TASK DETAILS:
Read the material below and count the lines holding the string "agent". Give that count with nothing added.

MATERIAL PROVIDED:
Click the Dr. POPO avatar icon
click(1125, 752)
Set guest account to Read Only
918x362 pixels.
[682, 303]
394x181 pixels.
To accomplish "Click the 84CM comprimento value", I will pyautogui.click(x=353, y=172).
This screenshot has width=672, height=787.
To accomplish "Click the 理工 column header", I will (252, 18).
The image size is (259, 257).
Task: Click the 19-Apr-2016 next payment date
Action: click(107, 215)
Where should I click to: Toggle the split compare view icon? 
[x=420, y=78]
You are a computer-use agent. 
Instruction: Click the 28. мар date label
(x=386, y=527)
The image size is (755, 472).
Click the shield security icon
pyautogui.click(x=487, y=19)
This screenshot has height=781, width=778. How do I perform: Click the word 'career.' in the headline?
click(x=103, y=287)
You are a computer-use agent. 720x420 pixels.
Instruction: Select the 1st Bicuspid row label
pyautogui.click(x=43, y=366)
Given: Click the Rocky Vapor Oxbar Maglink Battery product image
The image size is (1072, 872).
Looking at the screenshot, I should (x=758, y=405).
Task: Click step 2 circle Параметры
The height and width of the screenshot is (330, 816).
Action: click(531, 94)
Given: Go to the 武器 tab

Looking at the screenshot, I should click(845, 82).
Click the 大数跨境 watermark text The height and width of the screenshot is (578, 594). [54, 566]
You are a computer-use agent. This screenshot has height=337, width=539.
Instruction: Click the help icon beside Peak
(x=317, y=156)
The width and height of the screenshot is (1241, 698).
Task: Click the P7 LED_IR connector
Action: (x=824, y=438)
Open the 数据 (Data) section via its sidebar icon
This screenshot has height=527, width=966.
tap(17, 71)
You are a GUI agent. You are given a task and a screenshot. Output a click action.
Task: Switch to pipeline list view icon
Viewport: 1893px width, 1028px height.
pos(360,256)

WRITTEN REPLY:
4